WHAT YOU SHOULD DO
From the entries below, copy every line holding the word "Home".

(Stored dataset items)

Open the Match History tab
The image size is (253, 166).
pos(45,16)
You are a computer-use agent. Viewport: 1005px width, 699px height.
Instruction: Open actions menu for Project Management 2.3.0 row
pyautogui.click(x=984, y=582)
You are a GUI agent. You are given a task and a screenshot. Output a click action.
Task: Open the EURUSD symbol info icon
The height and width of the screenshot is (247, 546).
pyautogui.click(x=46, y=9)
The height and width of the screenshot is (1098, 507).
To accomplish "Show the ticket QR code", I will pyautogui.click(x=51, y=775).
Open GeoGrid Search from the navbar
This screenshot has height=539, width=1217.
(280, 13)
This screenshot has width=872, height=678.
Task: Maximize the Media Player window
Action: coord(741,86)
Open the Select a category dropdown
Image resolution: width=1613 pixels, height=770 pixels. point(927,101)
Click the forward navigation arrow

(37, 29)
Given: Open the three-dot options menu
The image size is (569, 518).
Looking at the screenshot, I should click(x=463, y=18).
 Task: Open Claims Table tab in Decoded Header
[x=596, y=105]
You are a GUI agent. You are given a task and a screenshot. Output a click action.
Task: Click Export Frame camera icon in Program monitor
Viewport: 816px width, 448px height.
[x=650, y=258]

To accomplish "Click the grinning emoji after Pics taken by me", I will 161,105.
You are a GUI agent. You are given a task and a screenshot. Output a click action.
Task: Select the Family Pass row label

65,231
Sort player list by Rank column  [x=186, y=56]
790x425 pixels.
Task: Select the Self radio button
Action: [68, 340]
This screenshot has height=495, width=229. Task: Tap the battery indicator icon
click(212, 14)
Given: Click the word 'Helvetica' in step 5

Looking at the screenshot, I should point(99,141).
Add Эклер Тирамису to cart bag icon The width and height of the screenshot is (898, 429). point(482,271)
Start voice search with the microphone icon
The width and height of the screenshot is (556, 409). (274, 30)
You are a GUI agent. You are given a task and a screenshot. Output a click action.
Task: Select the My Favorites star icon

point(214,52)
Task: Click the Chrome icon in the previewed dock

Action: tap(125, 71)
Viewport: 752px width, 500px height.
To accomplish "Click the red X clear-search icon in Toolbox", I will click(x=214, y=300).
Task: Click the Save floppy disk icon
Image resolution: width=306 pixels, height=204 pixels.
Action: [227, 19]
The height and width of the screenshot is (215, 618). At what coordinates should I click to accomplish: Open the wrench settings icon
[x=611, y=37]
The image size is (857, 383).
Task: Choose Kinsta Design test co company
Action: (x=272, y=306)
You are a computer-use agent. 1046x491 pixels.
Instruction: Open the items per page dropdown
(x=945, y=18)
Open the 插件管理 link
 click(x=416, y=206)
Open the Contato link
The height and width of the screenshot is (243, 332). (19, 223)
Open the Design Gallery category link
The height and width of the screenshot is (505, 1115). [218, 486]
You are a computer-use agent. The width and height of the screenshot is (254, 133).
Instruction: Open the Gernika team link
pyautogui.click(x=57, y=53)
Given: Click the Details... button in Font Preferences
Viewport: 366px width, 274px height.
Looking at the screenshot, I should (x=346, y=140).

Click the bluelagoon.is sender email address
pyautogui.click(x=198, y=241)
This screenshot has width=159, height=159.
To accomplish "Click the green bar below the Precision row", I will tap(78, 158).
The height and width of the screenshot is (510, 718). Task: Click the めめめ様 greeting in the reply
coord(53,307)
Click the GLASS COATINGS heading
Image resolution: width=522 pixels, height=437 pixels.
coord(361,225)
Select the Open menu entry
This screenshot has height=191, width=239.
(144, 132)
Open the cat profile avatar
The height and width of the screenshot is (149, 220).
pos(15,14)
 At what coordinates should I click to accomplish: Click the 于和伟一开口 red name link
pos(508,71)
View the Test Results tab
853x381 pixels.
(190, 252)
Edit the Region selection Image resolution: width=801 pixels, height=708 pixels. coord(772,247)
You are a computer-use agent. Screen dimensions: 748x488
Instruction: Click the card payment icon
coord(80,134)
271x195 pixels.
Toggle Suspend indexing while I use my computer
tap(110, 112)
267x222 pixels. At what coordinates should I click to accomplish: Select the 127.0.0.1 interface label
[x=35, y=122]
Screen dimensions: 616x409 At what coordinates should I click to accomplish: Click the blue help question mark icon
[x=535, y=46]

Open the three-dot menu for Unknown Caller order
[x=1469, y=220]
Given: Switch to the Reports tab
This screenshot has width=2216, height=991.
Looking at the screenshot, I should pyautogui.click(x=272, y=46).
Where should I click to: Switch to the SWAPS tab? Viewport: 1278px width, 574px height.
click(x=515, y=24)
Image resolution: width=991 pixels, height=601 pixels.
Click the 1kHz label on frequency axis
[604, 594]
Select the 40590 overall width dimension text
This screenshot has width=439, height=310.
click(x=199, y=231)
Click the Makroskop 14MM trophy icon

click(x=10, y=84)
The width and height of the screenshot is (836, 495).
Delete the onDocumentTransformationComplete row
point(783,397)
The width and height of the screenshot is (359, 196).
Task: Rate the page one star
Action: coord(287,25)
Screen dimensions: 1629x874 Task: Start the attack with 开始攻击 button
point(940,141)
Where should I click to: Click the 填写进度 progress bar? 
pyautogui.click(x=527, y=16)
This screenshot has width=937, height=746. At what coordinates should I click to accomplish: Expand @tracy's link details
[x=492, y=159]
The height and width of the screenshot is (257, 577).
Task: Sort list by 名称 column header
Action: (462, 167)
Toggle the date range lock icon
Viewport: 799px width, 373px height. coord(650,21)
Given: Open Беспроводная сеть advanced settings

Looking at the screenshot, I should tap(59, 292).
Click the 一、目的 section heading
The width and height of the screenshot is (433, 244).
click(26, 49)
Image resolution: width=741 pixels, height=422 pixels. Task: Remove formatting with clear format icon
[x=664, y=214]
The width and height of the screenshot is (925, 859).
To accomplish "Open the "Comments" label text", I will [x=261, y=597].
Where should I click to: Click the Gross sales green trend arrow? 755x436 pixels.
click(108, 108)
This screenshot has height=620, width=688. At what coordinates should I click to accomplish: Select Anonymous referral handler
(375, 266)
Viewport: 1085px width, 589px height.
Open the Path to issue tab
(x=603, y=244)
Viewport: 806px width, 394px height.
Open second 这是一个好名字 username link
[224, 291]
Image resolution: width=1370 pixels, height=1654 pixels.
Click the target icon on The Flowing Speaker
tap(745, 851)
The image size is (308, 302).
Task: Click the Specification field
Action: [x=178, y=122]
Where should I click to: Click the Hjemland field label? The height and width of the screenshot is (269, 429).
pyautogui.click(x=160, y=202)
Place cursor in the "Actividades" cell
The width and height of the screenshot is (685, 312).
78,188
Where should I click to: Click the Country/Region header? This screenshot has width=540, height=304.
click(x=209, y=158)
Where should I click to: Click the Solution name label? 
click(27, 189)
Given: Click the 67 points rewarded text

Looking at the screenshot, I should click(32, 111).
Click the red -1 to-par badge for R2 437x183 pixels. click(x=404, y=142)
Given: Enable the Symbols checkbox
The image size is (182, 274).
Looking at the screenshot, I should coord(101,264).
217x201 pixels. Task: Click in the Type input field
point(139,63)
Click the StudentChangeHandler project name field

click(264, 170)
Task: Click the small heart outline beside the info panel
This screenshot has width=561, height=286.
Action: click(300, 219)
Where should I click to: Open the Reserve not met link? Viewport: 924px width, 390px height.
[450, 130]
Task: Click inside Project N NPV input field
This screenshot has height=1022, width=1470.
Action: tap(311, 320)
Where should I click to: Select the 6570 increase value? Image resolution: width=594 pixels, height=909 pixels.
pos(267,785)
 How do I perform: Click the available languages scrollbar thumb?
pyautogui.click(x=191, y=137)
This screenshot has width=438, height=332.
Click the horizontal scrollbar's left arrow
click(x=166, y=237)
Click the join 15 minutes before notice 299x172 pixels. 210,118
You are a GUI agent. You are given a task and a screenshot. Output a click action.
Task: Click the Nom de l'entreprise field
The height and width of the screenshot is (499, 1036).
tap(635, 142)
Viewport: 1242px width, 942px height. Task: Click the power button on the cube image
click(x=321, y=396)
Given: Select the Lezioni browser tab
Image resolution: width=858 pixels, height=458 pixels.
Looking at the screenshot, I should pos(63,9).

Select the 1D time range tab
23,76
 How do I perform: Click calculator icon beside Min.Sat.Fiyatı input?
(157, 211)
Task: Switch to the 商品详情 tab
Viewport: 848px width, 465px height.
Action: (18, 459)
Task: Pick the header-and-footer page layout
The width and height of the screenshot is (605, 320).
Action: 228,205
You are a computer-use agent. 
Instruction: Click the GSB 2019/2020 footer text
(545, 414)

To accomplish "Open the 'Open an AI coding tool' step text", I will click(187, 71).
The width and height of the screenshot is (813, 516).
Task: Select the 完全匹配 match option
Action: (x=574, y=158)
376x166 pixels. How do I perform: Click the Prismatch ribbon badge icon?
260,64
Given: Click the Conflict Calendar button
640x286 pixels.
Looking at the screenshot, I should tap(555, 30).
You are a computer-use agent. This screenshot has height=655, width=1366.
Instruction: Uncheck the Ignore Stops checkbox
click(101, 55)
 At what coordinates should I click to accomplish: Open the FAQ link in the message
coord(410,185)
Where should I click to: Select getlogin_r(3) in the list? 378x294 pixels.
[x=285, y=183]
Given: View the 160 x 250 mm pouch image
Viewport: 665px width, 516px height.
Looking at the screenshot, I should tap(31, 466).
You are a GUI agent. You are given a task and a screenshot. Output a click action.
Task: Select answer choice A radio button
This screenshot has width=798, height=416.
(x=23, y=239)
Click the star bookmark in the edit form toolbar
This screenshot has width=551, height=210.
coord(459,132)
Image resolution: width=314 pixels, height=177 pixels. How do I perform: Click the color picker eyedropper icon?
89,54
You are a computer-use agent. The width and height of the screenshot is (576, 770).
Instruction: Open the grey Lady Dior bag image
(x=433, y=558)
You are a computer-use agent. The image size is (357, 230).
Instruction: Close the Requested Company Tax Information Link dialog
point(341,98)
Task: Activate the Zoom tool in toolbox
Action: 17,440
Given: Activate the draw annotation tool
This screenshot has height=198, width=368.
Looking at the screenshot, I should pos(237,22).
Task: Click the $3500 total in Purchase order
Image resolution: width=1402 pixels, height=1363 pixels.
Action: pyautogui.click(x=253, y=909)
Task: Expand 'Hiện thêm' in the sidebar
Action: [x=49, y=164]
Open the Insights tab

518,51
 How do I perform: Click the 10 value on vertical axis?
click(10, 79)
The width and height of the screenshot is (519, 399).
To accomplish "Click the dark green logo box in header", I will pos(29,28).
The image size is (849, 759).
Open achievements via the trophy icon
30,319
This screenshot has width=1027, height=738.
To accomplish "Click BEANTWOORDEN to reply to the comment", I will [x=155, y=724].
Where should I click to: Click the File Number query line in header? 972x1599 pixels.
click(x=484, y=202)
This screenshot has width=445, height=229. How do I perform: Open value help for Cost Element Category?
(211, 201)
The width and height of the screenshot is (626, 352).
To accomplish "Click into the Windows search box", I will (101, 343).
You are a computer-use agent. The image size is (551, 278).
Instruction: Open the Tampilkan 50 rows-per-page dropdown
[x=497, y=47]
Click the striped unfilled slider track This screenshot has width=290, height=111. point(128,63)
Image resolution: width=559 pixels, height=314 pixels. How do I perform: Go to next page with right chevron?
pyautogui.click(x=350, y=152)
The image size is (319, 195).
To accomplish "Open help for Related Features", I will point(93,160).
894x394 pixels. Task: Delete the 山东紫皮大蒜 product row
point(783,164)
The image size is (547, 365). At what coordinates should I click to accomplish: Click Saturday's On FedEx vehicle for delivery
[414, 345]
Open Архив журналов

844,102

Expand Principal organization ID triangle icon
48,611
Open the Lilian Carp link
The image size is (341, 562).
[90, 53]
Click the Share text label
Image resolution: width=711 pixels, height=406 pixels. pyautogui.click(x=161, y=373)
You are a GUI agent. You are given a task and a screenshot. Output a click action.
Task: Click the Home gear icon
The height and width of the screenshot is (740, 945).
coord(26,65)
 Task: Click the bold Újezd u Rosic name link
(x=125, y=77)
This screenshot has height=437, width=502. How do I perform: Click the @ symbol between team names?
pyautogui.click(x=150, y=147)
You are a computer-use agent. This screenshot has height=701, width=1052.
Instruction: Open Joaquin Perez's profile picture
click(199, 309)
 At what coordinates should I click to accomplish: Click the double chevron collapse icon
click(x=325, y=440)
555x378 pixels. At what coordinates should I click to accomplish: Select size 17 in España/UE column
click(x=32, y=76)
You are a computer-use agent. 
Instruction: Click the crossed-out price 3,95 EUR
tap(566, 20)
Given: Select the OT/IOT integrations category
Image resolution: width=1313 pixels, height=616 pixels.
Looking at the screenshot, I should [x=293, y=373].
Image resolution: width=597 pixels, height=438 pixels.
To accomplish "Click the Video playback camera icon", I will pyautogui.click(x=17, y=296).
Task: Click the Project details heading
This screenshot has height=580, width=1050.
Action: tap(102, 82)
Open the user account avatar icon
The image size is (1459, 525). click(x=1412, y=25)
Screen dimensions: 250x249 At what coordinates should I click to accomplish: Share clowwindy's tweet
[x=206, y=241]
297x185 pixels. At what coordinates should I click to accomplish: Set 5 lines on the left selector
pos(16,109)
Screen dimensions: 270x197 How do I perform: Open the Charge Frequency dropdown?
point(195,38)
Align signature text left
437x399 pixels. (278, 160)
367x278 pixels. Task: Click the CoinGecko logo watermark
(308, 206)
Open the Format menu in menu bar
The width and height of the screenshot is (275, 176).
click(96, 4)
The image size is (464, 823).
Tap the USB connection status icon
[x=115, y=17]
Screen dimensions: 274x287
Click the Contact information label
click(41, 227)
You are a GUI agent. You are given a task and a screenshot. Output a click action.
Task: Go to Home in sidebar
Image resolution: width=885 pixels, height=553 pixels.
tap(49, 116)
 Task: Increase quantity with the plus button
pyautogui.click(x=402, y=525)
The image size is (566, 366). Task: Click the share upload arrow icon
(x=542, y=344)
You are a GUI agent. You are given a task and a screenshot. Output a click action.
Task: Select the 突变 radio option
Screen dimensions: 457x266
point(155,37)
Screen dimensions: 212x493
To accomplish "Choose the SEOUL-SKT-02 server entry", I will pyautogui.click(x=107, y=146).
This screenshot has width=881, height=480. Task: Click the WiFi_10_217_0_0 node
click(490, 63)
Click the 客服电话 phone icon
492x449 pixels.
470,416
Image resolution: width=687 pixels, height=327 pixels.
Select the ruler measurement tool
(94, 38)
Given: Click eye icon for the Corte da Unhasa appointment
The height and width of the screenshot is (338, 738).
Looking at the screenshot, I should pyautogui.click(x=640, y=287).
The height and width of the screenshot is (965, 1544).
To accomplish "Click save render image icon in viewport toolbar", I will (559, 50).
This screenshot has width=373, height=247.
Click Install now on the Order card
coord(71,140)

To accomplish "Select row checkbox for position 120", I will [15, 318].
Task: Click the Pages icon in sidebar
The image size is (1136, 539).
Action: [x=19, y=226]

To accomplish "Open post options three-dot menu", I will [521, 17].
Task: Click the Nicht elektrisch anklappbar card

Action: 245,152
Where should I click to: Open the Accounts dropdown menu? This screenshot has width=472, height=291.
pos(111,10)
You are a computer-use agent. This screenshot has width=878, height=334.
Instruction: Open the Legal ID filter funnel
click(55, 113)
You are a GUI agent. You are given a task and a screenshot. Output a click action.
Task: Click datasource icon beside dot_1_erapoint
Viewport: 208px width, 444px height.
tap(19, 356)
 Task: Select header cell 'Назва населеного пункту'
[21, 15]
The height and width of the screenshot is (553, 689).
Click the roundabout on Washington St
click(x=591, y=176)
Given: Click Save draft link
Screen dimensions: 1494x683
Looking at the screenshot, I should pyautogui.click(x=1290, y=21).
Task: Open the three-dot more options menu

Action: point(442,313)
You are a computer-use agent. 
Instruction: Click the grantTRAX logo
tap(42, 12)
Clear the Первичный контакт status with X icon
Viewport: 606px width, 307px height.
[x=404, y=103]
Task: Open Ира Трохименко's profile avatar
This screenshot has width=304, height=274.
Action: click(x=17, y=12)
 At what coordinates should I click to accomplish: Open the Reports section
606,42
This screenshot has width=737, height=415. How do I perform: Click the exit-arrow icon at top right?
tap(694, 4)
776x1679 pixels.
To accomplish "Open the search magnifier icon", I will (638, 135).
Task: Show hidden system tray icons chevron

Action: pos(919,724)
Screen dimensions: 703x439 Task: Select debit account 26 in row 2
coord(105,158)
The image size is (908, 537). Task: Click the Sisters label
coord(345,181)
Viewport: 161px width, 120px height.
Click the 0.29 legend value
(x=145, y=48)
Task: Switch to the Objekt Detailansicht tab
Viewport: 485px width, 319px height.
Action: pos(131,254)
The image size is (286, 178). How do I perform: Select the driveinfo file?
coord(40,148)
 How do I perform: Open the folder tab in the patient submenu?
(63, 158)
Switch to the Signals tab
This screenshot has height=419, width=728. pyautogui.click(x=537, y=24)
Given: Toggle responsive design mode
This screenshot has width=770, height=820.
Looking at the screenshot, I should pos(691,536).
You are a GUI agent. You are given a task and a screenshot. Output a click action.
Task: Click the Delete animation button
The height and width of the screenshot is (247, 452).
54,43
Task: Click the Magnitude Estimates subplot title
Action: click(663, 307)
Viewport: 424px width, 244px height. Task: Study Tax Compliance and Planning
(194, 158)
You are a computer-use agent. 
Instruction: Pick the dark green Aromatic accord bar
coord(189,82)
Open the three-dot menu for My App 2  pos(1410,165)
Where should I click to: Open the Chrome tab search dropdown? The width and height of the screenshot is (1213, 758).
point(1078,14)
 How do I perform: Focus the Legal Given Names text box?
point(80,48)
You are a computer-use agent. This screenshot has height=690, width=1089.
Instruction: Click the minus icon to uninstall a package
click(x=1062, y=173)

TASK ANSWER
Task: Click the Home gear icon
Task: Go to Home in sidebar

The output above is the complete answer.